Droopy drawers means trouble in some places
Tourists visiting Florida have yet to be prosecuted under the state’s new law banning baggy pants but Southwest Airlines is enforcing it after a musician was booted off a plane because of his own saggy pants.
Rock star Billie Joe Armstrong of Green Day, a California-based band, took to Twitter to vent after being kicked off an Oakland-Burbank flight.
"Just got kicked off a southwest flight because my pants sagged too low! What the f— No joke!" he wrote.
Cindy Qiu, an ABC7 news producer who happened to be on the same flight told the TV station that a flight attendant approached the 39-year-old singer just as the flight was going to take off.
She insisted his pants were too low and asked him to hike them up.
Qiu said Armstrong lashed out, asking the flight attendant, "Don't you have better things to do then worry about that?"

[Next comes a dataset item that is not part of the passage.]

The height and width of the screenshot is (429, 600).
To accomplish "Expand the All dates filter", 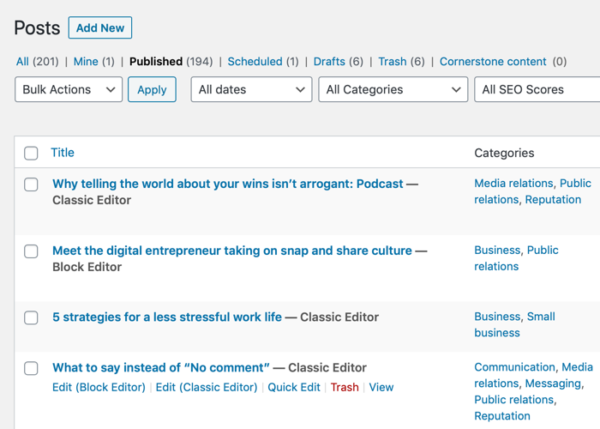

She then threatened to remove Armstrong from the flight. The singer and his traveling companion were then taken off the plane.
Airline spokesman Brad Hawkins said Armstrong was allowed on the next plane to Burbank.
"As soon as we became aware of what had happened, we reached out to apologize for this Customer's experience," Hawkins said in a statement.
It isn't the first time a passenger has been booted of a flight for low-slung trousers, according to the New York Daily News.
University of New Mexico football player Deshmon Marman was taken into custody at San Francisco International Airport when he allegedly refused a U.S. Airways staffer's request to pull up his pants, according to the newspaper.
As for Florida, its new law banning baggy pants nicknamed the “droopy drawers bill” has yet to be enforced. But it’s also drawing attention along with a new law against bestiality. An NBCMiami.com reporter pointed out that residents and visitors “are going to have to start pulling up their pants and stop having sex with animals soon.”